With almost all votes in, Netanyahu-led right wins decisively



Prime Minister Benjamin Netanyahu clinched a clear victory early Wednesday morning in Israel’s general elections.
With some 97 percent of votes in Tuesday’s contest counted, his Likud party was tied with Blue and White, but his right-wing/ultra-Orthodox bloc held a decisive lead and Netanyahu was thus safely en route to forming a majority governing coalition.
With more than four million votes counted as of 9 a.m., Likud had snagged 26.27% of the vote, or 35 seats in the 120-seat legislature — the party’s best result since the 2003 election (when it won 38 seats under Ariel Sharon), and its best under Netanyahu.

Likud’s main rival in the election, the Blue and White party led by Benny Gantz and Yair Lapid, won 25.94% of the vote, which would also give it 35 seats, but had insufficient support from other parties to prevent Netanyahu staying in power for what will be a fifth term.


In actual numbers, only some 14,000 votes separated the two biggest parties.

No other party appeared to break double digits in number of seats.
With his Likud at 35, and five right-wing and ultra-Orthodox parties managing to get some 30 seats together, Netanyahu could confidently work to form a government similar to his current right-wing coalition, with a solid 65 seats.
On the other side of the fence, four left-wing and Arab parties combined for just 20 seats, putting them en route to the opposition along with Blue and White.
Coming in at a surprising third and fourth places behind Likud and Blue and White were the ultra-Orthodox parties Shas and United Torah Judaism, with 6.10% (8 seats) and 5.90% (8 seats) respectively.
Fifth was the predominantly Arab Hadash-Ta’al with 4.61% or six seats.

The historically dominant Labor Party crashed to sixth place with 4.46% (six seats), the party’s worst showing in its 71-year history.

With five seats each were Yisrael Beytenu (with 4.15%) and the Union of Right-Wing Parties (3.66%).
Meanwhile Meretz (3.64%), Kulanu (3.56%) and Arab party Ra’am-Balad (3.45%) had four seats each.






The Times of Israel is liveblogging fallout from Israel’s election as it unfolds.


President’s consultations with parties in preparation for coalition’s formation to be broadcast live

President Reuven Rivlin has ordered that the consultations that he’ll begin holding with the various parties next week in order to form the next government will be broadcast live for all Israelis on multiple platforms.
The decision was made in order to promote transparency, the Walla news site reports.
During these meetings, parties will provide the president with their recommendations of who they think should form the next coalition.
Netanyahu is expected to be the candidate who will receive the most recommendations.

‘Good job, my friend,’ Italian interior minister tells Netanyahu in a congratulatory tweet

Italy’s far-right Interior Minister Matteo Salvini congratulates Prime Minister Benjamin Netanyahu on his decisive electoral victory.
“Good job to my friend Bibi  and a hug to the people of Israel,” Salvini tweets.

PLO official: Results show Israel said no to peace, yes to occupation

Senior PLO official Saeb Erakat says Tuesday’s election results show that Israelis “have said no to peace and yes to the occupation.”

With strong right-wing electoral showing, settler leaders declare death of Palestinian state

The Yesha settlement umbrella council announces the death of the era of the Palestinian state following the strong showing for the right along with the collapse of factions on the left.
“This morning we can say with certainty: In the face of all the campaigns and manipulations, the people of Israel chose the right.
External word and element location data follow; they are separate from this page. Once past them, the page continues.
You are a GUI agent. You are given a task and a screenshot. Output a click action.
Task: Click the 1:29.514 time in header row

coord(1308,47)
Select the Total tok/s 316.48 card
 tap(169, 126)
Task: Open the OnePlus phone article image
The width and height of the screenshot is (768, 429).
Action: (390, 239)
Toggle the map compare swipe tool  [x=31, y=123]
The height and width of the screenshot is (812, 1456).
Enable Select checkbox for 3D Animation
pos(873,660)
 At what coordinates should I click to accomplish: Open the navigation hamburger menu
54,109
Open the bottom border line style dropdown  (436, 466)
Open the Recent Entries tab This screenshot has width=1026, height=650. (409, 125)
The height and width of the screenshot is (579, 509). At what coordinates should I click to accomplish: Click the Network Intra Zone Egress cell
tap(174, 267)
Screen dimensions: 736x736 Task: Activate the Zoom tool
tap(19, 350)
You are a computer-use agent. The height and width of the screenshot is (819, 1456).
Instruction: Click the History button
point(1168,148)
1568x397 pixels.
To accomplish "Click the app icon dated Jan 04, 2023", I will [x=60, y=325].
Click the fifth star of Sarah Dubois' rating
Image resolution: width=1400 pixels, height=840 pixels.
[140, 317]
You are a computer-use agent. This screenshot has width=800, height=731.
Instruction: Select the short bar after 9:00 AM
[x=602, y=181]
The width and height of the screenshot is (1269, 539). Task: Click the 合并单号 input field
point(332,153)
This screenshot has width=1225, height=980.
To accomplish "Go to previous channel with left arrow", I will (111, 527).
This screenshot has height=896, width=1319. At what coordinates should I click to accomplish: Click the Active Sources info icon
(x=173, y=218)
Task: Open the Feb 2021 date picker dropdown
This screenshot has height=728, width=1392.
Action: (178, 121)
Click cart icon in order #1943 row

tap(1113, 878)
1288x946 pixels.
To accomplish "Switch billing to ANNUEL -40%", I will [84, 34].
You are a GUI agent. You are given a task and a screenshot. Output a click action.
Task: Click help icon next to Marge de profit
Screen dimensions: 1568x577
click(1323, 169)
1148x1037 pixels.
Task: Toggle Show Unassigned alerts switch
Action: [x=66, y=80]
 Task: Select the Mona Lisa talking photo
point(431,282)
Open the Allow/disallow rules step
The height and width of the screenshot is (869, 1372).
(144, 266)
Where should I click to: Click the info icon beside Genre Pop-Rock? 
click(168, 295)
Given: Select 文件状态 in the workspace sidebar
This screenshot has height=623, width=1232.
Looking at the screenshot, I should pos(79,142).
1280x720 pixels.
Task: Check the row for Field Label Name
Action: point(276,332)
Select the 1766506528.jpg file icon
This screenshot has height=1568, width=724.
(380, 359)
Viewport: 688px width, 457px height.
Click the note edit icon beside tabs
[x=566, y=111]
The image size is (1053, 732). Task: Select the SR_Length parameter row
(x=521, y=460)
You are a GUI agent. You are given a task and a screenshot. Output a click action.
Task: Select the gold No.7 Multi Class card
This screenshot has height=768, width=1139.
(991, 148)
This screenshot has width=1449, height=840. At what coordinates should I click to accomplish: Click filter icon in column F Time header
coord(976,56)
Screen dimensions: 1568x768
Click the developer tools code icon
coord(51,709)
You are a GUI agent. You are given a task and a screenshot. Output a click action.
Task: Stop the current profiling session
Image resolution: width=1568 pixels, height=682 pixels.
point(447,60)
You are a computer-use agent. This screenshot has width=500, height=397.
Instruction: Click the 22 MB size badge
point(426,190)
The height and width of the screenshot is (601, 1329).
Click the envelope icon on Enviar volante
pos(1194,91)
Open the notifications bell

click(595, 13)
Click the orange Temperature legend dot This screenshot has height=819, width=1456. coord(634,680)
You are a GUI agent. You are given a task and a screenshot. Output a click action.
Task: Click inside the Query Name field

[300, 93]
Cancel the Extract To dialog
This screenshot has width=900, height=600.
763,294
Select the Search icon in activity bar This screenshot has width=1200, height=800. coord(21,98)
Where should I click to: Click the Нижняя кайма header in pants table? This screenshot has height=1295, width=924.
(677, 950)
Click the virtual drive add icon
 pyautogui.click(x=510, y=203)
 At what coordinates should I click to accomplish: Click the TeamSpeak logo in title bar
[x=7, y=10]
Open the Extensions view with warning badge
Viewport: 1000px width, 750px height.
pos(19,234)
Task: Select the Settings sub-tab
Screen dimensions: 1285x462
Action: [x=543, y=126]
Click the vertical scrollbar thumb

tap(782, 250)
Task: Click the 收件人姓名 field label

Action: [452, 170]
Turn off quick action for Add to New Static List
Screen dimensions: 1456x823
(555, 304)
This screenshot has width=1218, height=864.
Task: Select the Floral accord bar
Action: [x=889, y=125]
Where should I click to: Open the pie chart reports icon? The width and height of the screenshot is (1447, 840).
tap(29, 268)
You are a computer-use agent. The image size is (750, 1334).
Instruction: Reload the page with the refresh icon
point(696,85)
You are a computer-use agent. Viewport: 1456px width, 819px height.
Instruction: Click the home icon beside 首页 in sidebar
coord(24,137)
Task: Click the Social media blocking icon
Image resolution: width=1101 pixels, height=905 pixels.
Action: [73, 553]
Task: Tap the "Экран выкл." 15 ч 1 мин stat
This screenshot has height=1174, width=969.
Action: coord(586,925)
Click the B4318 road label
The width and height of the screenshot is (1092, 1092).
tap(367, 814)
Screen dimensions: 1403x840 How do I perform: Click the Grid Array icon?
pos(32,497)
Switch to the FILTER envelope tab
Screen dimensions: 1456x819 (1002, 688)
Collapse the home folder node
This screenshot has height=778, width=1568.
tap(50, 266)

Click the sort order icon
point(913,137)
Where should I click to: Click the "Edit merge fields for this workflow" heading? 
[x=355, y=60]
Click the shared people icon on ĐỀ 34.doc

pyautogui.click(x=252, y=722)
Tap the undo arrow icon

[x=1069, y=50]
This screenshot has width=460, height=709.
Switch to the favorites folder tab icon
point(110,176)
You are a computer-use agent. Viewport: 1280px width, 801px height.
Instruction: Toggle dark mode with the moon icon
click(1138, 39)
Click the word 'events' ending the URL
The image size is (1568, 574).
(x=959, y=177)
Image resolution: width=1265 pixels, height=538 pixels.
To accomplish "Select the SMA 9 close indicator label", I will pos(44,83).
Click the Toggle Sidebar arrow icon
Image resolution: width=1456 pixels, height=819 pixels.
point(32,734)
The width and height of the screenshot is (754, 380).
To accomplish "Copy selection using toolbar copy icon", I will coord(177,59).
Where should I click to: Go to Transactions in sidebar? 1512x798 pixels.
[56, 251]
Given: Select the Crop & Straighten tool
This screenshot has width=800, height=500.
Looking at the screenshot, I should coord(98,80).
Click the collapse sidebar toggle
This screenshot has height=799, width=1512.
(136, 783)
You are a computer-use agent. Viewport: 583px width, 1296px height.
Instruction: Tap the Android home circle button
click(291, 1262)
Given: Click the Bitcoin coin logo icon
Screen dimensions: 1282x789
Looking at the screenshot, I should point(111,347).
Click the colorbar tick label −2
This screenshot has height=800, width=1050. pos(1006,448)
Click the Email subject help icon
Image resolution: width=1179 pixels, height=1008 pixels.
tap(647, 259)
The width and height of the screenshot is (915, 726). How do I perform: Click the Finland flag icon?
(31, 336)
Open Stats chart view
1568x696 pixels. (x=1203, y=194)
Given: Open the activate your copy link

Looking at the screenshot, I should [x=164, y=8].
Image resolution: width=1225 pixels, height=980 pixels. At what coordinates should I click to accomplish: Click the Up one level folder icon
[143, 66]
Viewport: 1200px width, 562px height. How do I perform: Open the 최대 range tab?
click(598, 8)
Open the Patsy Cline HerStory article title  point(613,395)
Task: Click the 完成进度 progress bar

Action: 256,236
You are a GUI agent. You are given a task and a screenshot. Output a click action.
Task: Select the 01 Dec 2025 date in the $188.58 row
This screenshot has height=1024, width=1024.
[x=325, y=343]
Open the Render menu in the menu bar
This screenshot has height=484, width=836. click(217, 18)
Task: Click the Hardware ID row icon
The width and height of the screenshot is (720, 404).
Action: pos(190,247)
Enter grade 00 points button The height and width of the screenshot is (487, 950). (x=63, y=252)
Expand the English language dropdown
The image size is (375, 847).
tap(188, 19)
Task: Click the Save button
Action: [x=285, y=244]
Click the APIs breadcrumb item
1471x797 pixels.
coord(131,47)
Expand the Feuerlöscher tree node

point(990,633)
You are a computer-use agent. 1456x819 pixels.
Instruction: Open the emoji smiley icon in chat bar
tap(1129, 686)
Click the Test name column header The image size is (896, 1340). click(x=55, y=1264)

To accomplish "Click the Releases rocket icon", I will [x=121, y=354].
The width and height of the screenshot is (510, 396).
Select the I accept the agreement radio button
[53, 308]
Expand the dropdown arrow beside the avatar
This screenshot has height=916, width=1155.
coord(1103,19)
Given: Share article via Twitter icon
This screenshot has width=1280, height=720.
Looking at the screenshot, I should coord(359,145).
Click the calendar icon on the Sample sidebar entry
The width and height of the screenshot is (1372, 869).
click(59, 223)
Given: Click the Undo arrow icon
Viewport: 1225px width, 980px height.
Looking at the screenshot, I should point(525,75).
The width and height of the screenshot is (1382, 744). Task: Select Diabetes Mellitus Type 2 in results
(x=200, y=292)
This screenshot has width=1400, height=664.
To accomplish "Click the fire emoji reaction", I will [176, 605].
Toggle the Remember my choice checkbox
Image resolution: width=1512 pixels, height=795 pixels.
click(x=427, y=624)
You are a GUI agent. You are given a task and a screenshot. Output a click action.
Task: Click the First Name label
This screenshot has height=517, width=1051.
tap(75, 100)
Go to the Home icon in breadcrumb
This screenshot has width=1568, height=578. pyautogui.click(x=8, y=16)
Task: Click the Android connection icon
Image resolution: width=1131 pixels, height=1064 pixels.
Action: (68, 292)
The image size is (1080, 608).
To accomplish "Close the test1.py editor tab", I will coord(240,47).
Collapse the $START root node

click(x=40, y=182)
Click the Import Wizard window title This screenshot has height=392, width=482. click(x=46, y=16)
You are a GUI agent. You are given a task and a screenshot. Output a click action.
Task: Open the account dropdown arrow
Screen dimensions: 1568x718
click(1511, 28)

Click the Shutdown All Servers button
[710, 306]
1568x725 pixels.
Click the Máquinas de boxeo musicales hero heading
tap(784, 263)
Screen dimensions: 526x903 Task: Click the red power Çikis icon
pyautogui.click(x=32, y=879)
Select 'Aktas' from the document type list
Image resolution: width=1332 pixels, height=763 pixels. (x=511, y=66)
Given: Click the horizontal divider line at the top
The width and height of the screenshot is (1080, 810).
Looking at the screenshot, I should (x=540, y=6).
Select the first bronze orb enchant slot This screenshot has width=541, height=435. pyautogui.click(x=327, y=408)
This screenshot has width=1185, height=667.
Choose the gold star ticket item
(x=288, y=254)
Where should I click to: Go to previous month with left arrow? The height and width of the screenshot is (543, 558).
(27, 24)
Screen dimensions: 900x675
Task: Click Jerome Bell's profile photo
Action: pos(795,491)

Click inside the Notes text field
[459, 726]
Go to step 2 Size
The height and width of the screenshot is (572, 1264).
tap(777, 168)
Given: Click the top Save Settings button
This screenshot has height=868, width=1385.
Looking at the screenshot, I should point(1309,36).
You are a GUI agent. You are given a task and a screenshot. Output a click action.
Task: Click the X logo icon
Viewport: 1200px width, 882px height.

The people expressed their loyalty to the Land of Israel and chose in favor of applying Israeli sovereignty over Judea, Samaria and the Jordan Valley,” says the Yesha Council.
“We congratulate Prime Minister Benjamin Netanyahu on his election, and look forward to the establishment of a strong and broad right-wing government. In the next Knesset, too, we will continue to build, expand, legalize and jointly develop Israeli communities in the region.”





In the end, the combined might of three former Israeli army chiefs proved no match for the political will of Benjamin Netanyahu.
A divisive force of nature who commandeered the airwaves, took over the vegetable markets, monopolized social media and even called potential voters out of the sea at Netanya beach on election day, Netanyahu simply refused to be beaten.
He had help. President Donald Trump gifted him the sensationally timed US recognition of Israeli sovereignty on the Golan Heights late last month, and the branding of Iran’s Islamic Revolutionary Guards Force as a terror group this week. President Vladimir Putin pitched in with Russia’s return of the remains of Zachary Baumel, 37 years after the Brooklyn-born IDF tank commander’s death in the Lebanon War.